Activist Varavara Rao, arrested in Bhima Koregaon case, gets interim bail for 6 months
Varavara Rao is among over a dozen scholars and rights activists arrested for their alleged links with Maoists and for allegedly instigating violence at Bhima Koregaon near Pune in 2018.
Telugu poet and activist Varavara Rao, who is an accused in the Bhima Koregaon case, was granted interim bail for six months on medical grounds by Bombay High Court on Monday. The order came on a petition filed by the wife of 82-year-old Rao’s wife, P Hemlatha. The activist’s wife had cited Rao’s frail health and co-morbidities in her plea to the high court seeking temporary bail on medical grounds.

She had pointed out that a previous Nanavati Hospital report said that Rao was fit to be discharged and could take care of himself. In January, Rao’s counsel submitted that shifting Rao to Sir JJ Hospital could result in a relapse, and hence the option was to either send him to Taloja jail or his house in Hyderabad.
Additional solicitor general Anil Singh, who was appearing for the National Investigation Agency (NIA), however, had argued that there were many undertrials in Maharashtra who were suffering from various ailments and being given requisite medical care by the state while in prison.
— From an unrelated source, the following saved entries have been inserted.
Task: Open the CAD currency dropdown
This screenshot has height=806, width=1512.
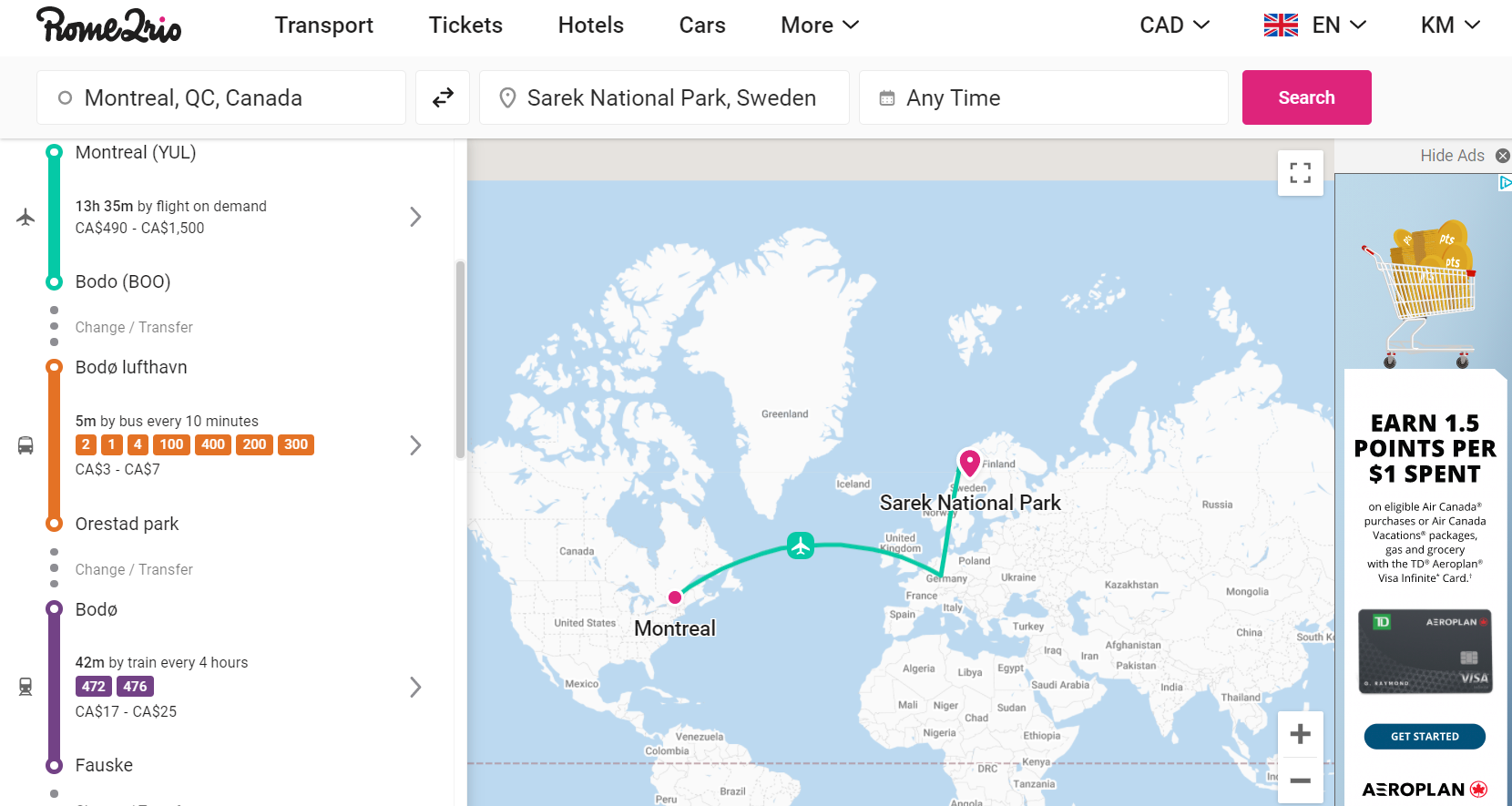Action: pos(1174,26)
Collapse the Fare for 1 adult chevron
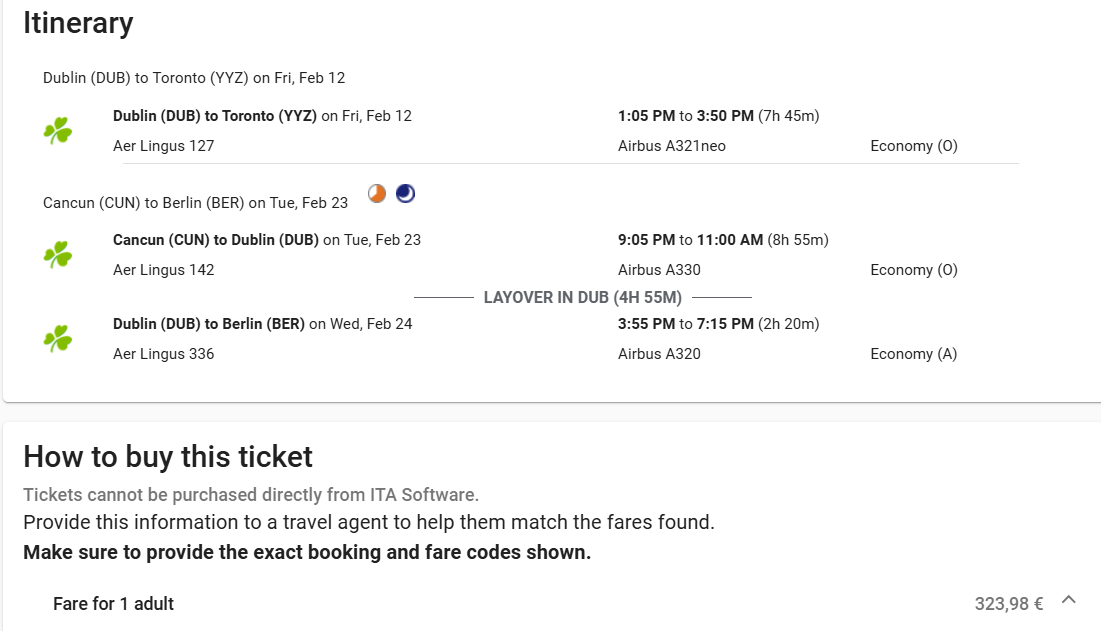Screen dimensions: 1101x631 click(1069, 599)
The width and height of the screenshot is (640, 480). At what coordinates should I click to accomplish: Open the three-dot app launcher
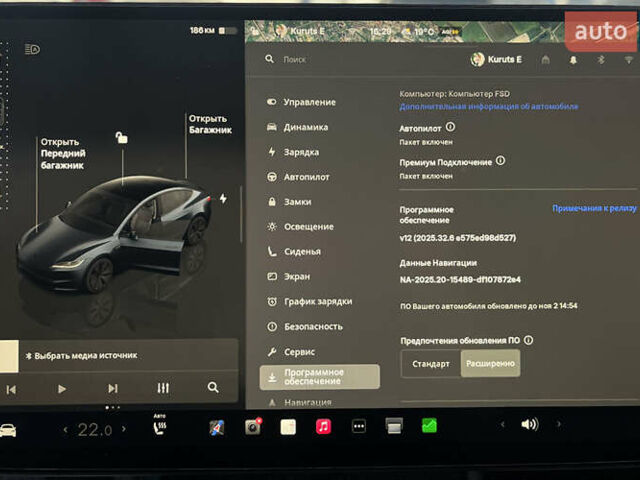coord(358,427)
The court was also informed that the poet could meet his family in the prison ward and therefore his application for bail so that he can return to his Hyderabad home should be rejected.
The court has asked Rao to stay in Mumbai, within the jurisdiction of the special National Investigation Agency (NIA) court, during the bail period.
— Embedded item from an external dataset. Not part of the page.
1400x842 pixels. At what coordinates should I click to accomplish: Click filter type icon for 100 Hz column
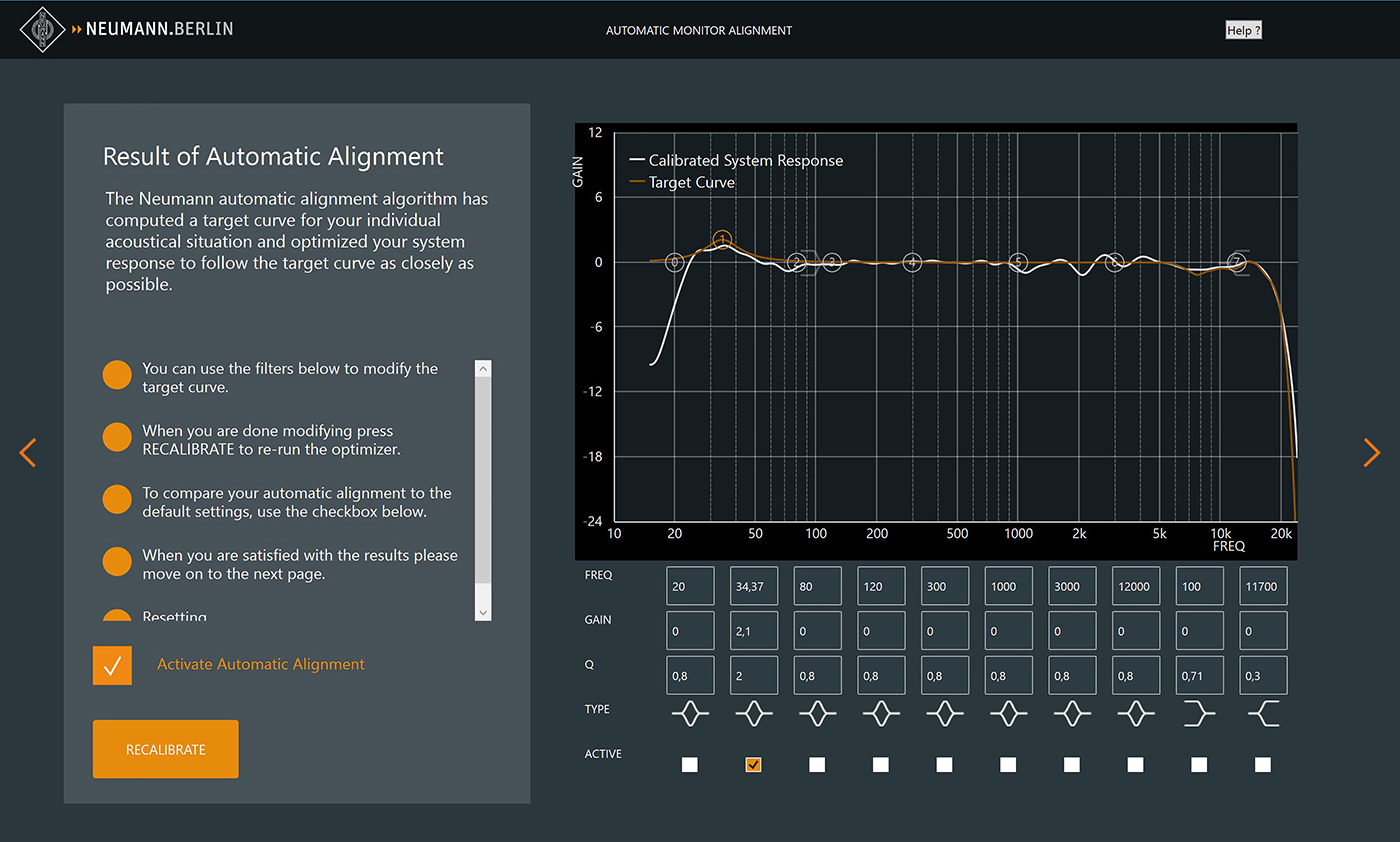coord(1199,713)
On account of Rao’s ill health, the high court had, in November 2020, directed the state and NIA to shift Rao to Nanavati Hospital, a private super-speciality hospital in Mumbai, after he tested positive for the coronavirus disease (Covid-19).
The poet is among over a dozen scholars and rights activists arrested for their alleged links with Maoists and for allegedly instigating violence at Bhima Koregaon near Pune in 2018. Rao has been booked under the anti-terror law, UAPA, 1967, a non-bailable offence, by the special NIA court in the Elgar Parishad and Bhima Koregaon case that was transferred from the Pune Police to NIA in February 2020.